Shlomi estava trabalhando em uma peça chamada “Woke Busters”, uma paródia do filme Caça-fantasmas sobre pessoas “que destroem a ideologia – a falsa ideologia – do wakeismo”, quando soube que Kirk havia sido morto, diz ele. O vídeo critica programas de diversidade, equidade e inclusão e direitos dos transgêneros, entre outras políticas.
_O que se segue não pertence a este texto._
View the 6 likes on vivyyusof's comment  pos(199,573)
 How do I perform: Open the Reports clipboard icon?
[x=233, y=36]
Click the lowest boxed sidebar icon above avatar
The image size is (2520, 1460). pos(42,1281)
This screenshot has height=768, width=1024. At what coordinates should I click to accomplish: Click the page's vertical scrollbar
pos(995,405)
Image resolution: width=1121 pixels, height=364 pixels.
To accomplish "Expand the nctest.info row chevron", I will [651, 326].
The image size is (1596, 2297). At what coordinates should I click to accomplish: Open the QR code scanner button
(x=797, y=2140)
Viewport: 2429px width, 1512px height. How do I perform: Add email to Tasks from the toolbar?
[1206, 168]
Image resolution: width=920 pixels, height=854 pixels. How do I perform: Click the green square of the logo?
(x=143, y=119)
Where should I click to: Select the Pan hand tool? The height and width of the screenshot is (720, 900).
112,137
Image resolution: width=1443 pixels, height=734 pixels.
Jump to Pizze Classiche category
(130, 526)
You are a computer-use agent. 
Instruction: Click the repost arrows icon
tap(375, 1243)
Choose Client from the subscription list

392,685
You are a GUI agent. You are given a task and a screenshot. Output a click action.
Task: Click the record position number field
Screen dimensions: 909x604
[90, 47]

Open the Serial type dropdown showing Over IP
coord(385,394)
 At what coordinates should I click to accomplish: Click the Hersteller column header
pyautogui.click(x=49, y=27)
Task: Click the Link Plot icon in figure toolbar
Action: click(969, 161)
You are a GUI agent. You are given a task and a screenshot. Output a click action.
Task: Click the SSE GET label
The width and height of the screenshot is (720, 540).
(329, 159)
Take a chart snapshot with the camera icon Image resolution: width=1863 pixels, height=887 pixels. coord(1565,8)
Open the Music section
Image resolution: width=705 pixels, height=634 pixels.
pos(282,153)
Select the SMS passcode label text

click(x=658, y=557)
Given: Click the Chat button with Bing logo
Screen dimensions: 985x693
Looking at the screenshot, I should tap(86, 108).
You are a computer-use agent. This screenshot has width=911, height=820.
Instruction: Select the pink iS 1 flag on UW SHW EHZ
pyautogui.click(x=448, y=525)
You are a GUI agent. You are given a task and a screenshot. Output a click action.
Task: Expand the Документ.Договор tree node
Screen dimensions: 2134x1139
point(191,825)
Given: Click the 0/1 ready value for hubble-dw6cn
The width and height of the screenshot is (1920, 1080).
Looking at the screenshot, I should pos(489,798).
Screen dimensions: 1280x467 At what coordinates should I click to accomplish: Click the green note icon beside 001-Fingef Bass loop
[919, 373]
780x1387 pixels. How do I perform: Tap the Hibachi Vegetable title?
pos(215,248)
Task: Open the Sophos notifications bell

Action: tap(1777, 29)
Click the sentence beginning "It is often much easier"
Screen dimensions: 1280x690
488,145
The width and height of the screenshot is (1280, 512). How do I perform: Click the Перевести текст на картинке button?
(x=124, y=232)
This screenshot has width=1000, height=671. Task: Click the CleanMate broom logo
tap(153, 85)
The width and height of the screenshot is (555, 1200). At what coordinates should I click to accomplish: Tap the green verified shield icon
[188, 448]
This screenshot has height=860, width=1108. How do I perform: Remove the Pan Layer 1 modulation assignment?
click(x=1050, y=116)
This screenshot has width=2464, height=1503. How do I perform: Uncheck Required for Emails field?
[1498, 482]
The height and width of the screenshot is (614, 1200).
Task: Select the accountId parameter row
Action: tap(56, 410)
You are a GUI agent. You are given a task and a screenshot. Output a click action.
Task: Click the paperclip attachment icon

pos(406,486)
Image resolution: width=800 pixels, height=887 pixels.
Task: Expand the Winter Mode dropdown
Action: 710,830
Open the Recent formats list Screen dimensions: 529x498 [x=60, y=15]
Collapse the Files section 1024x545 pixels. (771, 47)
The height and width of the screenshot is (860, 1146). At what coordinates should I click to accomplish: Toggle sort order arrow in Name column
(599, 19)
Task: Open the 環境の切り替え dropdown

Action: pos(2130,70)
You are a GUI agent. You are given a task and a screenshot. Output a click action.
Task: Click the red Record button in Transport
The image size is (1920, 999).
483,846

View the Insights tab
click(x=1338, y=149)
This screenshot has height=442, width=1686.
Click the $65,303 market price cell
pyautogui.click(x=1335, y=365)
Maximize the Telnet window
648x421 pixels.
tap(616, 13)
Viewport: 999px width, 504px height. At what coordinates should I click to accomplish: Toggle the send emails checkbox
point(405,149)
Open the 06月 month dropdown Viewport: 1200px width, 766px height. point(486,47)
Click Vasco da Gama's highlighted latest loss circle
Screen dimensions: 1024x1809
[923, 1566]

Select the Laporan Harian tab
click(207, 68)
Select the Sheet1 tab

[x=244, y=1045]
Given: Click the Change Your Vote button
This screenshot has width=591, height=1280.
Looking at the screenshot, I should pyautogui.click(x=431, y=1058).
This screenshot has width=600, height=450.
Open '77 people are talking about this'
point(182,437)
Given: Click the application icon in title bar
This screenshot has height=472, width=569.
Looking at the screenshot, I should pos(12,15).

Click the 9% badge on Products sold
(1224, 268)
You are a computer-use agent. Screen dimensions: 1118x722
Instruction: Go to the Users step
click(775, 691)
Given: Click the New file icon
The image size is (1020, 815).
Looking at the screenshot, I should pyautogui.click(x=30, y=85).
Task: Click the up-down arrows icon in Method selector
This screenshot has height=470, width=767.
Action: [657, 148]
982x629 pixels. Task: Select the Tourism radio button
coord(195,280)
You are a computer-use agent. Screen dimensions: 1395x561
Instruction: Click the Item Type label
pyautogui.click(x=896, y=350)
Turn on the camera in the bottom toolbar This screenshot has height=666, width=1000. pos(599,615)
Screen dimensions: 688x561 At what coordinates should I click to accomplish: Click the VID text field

Em um ponto da peça, Shlomi pode ser ouvido cantando: “Se você vir uma tanga com um shlong, para quem você pode ligar? Acordei busters.”

“Ele é um destruidor acordado”, diz Shlomi sobre Kirk. “Eu senti como se tivesse o espírito de Charlie Kirk em mim, de certa forma – ou perto de mim. Isso me levou a fazer isso.”

“Acho que estou me tornando um destruidor de pessoas acordadas”, continua Shlomi.

A ex-estrela do infomercial entrou com pedido de candidatura à vaga na Câmara do Texas com o Partido Republicano do estadoembora ele não tenha, até terça-feira, entrado com o processo Comissão Eleitoral Federal.

Shlomi admite que ainda precisa “trabalhar” nas especificidades de sua plataforma. O principal princípio da sua campanha, porém, é o combate ao “wokeismo” na América, que ele afirma “se basear na desinformação ou em ideias falsas para controlar as pessoas” e culpa por criar “ódio e medo” na sociedade. Se for eleito, pretende combater a supressão de opiniões conservadoras que, segundo ele, está a ocorrer em algumas plataformas de redes sociais. Ele diz que quer que “as crianças sejam felizes” e sugere que aprendam sobre as identidades LGBTQ+ “mais tarde”. E propõe implementar “sistemas de videomonitoramento nas escolas para que os pais possam ver o que está acontecendo”.

Não está claro como Shlomi tentaria implementar essas políticas se conseguisse ganhar um assento na Câmara. E ele enfrenta uma batalha difícil na corrida contra o antigo deputado John Carter, um republicano que ocupa seu assento no Congresso há mais de 20 anos. Carter, 84, anunciado em 8 de novembro que ele estava concorrendo à reeleição.

Mas Shlomi parece não se incomodar com a perspectiva de enfrentar um servidor público experiente.

“Tenho certeza de que ele fez algumas coisas boas”, diz Shlomi sobre Carter. “Mas acho que o que há de bom em mim é que sempre penso fora da caixa.”

“Ele tem o quê, 84? Eu tenho 61. Às vezes fico um pouco cansado. Posso imaginá-lo em termos de idade”, continua ele. “Mas se ele renunciar, talvez ele me patrocine ou me apoie.”

Shlomi foi objeto de controvérsia no passado. Em 2009, ele foi preso sob suspeita de agressão por supostamente socar uma trabalhadora do sexo depois que ela mordeu sua língua e não o soltou. Nem ele nem a mulher foram acusados. Ele tem previamente reconhecido que a briga foi um “erro”. Agora, diz ele, ele é “uma versão melhor” de si mesmo.

“Eu não deveria ter seguido o caminho do partido”, diz ele, mas “de certa forma, é uma bênção disfarçada”.

“Agora estou no caminho certo e acho que isso me tornou uma pessoa melhor e me dá mais motivação para conseguir o que preciso”, diz ele.

Shlomi descreve sua candidatura ao Congresso como “um paralelo” à sua carreira na televisão.

“Fiz um ótimo trabalho no ShamWow e fui eu mesmo”, diz ele. “Só espero que talvez esta seja, novamente, minha vocação.”